■ PAGE ■
▬▬▬

The Night the Sun Came Up is primary an electropop and dance album, which incorporates elements of several different genres such as dubstep, hip hop, Eurodance, urban, rock and club influenced-pop music Dev said that her mission with the album was to make it diversified, incorporating different elements of music to make an eclectic set. She also said that the album has two sides to it, sassy and pretty. The sassy songs are based on the themes of sex, partying and different forms of debauchery while the pretty songs are contemplative ballads that are based more on introspection and love. Much of the album's lyrics are influenced by her life and her experiences. The album opens with "Getaway", a hip hop track with influences of soul music. The song starts out with the use of a piano, transitions into hip-hop styled music and features a breakdown in which she raps and rhymes. The next song "In My Trunk" runs through an electronic tinged hip hop beat and features vehicle metaphors in its lyrics. The third track of the album, "Me", contains influences of adult contemporary music.

▬▬▬

■ SUPPLIED MATERIAL ■

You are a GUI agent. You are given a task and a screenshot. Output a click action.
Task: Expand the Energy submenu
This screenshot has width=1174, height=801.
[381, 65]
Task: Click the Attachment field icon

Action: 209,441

▬▬▬

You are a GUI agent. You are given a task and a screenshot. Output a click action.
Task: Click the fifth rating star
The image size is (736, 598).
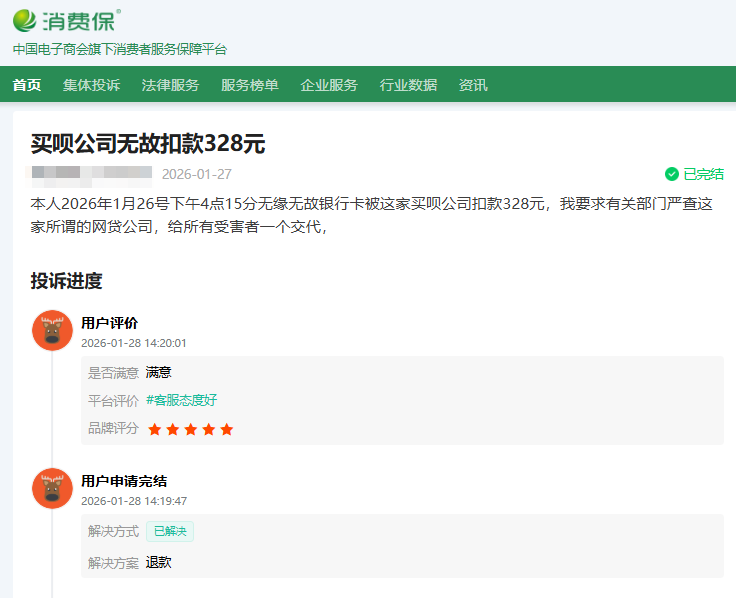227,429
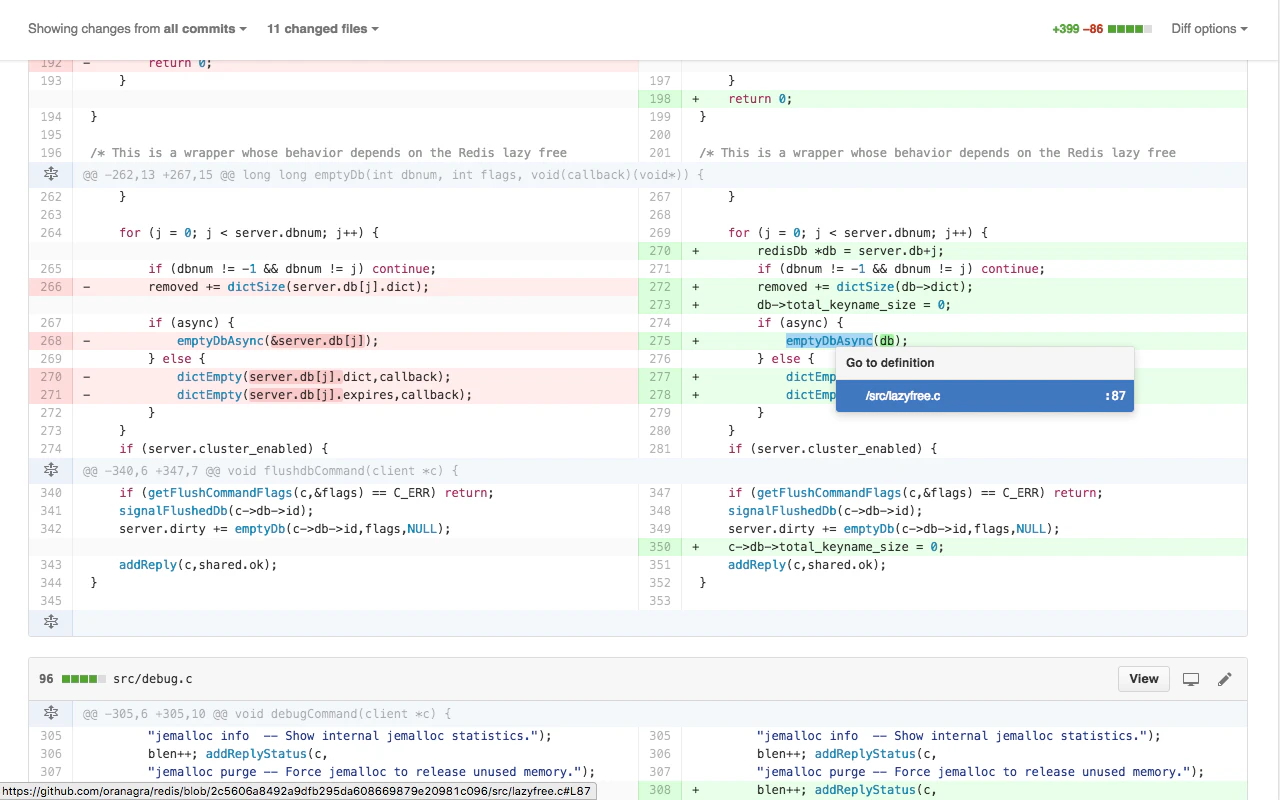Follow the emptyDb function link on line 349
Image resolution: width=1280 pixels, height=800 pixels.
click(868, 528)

▬▬▬

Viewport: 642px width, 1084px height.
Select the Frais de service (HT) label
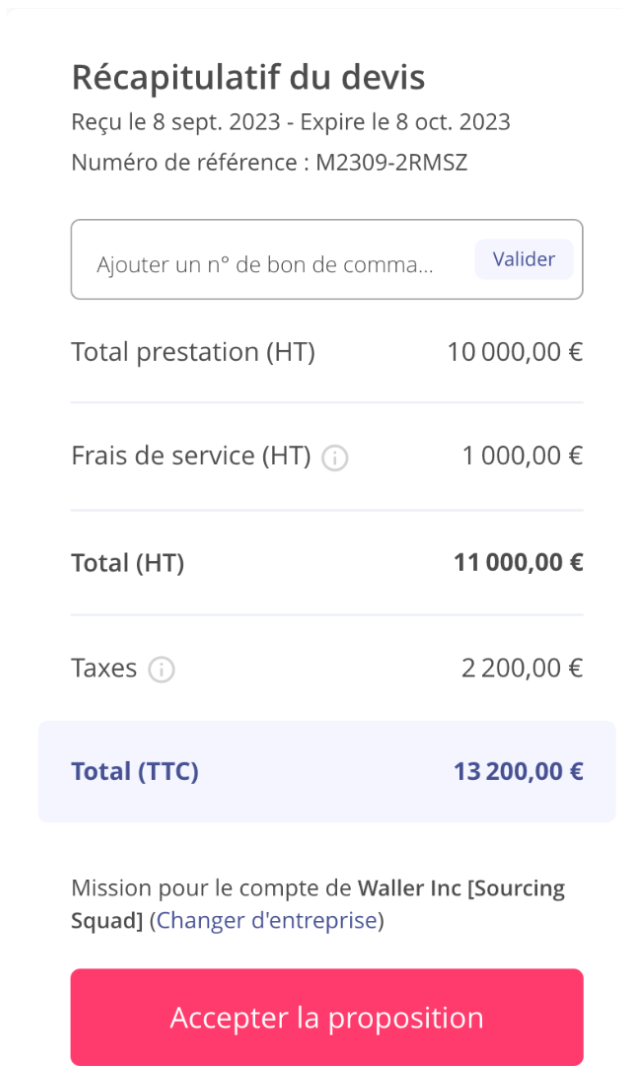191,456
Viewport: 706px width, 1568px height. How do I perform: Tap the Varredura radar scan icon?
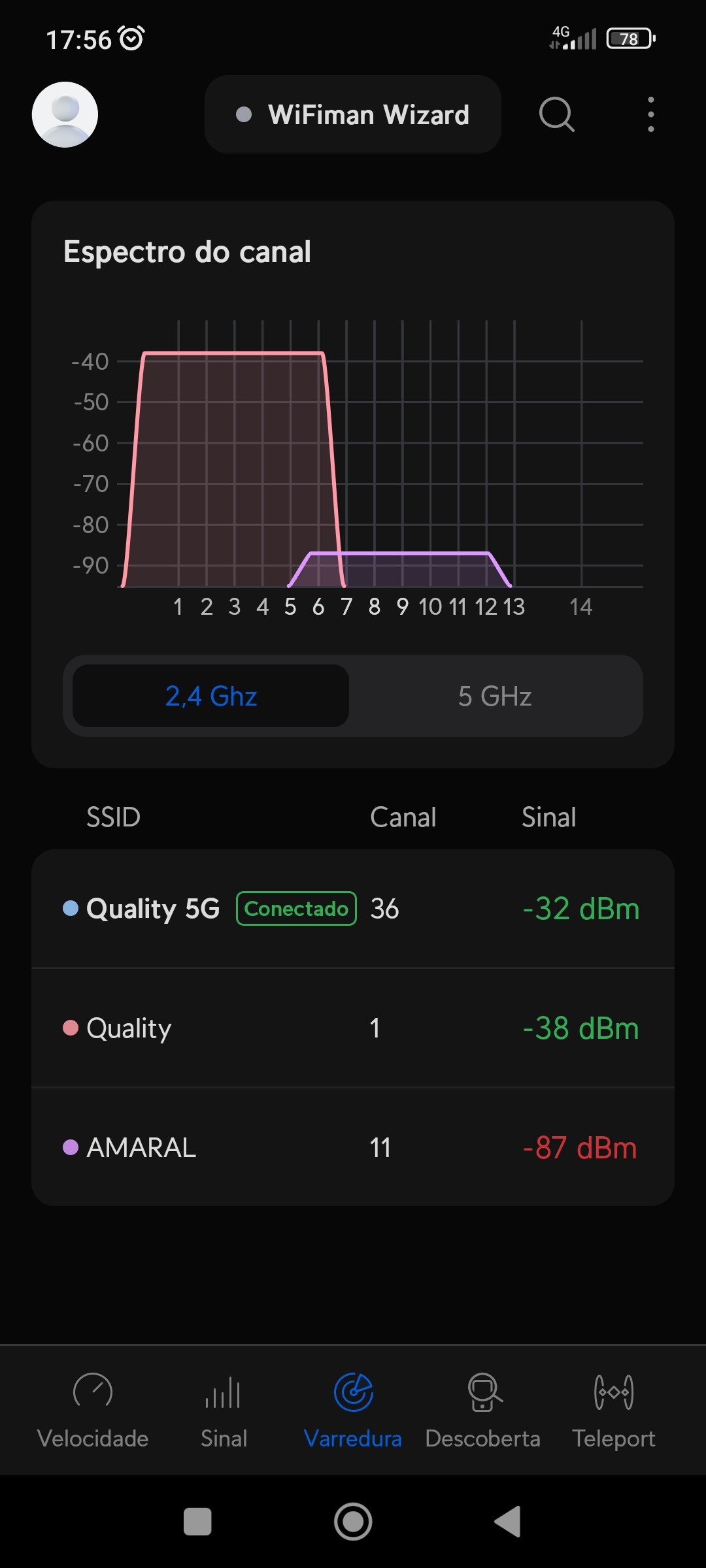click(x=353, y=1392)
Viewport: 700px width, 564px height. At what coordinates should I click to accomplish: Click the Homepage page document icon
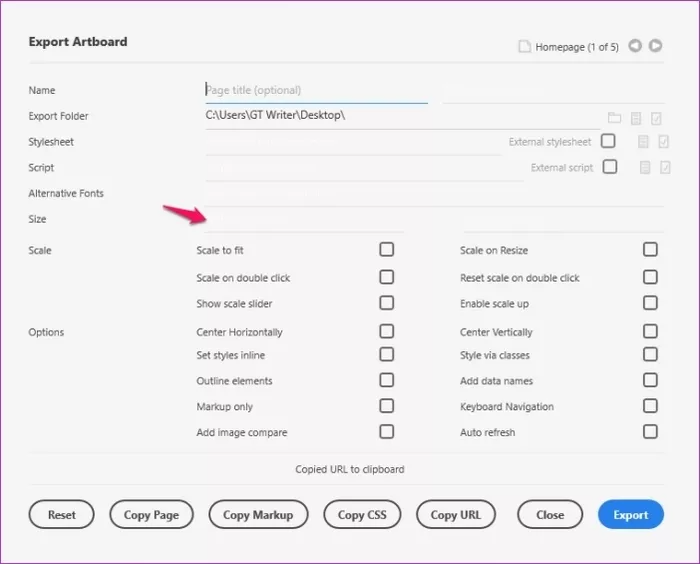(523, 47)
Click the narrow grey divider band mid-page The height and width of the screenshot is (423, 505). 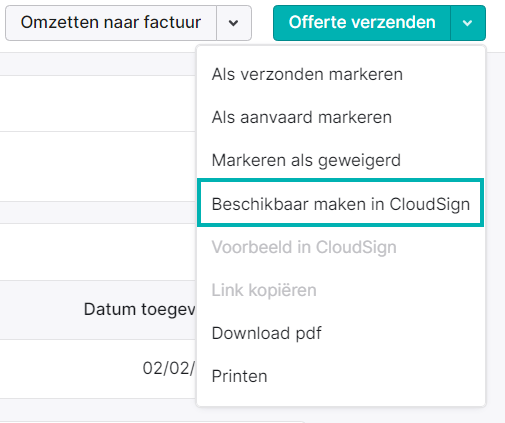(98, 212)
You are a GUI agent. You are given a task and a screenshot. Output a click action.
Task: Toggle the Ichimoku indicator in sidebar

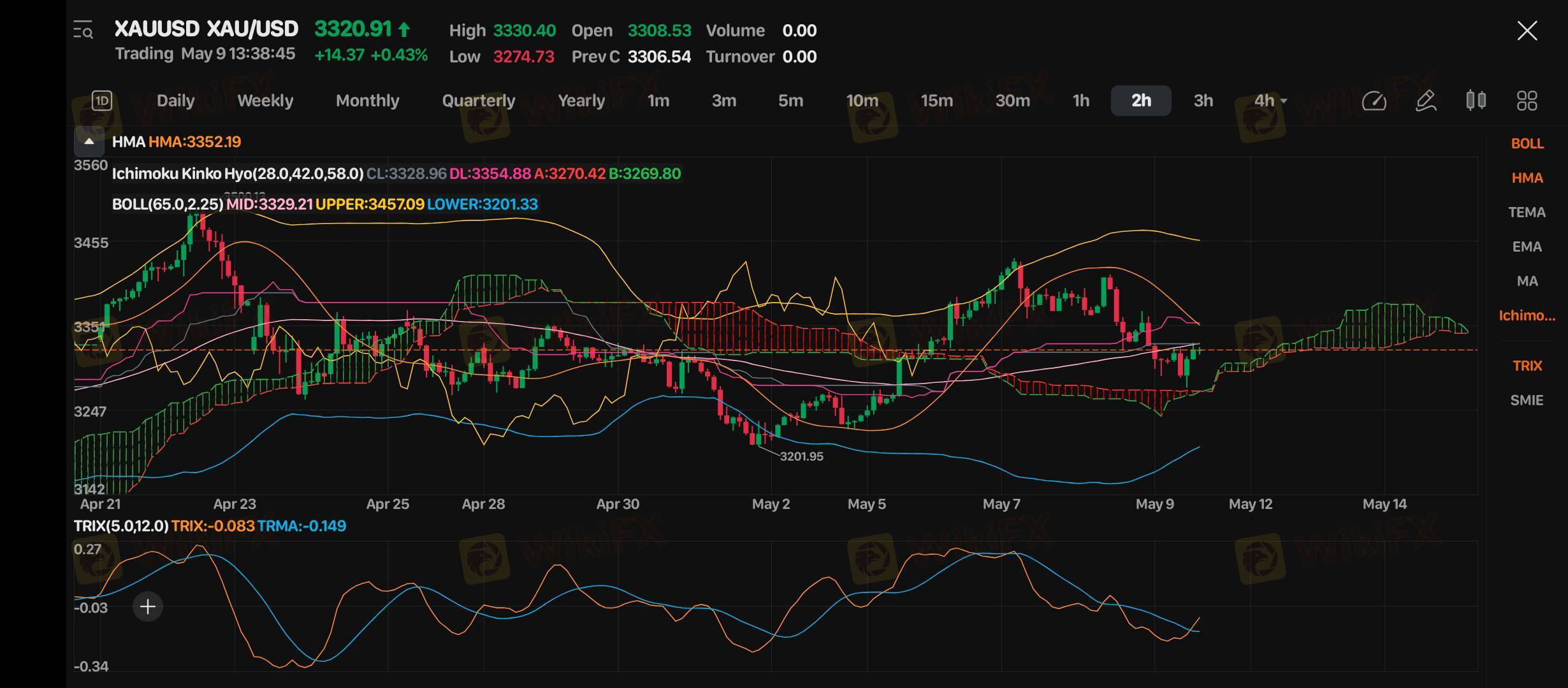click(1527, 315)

▬▬▬

■ YOUR TASKS ■
a) In the album passage, which track uses vehicle metaphors in its lyrics?
b) Rewrite the entries, requests included, starting at the line containing "Viewport: 642px width, 1084px height." and ending at the line containing "click(x=353, y=1392)", with each coordinate in the answers multiplied by 1.65 and rounded to a whole number, halves rounded up. Leave the pictures out.
The album text and the entries come from unrelated sources.

■ EXERCISE ANSWERS ■
a) "In My Trunk"

b)
Viewport: 642px width, 1084px height.
Select the Frais de service (HT) label
315,752
Viewport: 706px width, 1568px height. How do I perform: Tap the Varredura radar scan icon?
click(x=582, y=2297)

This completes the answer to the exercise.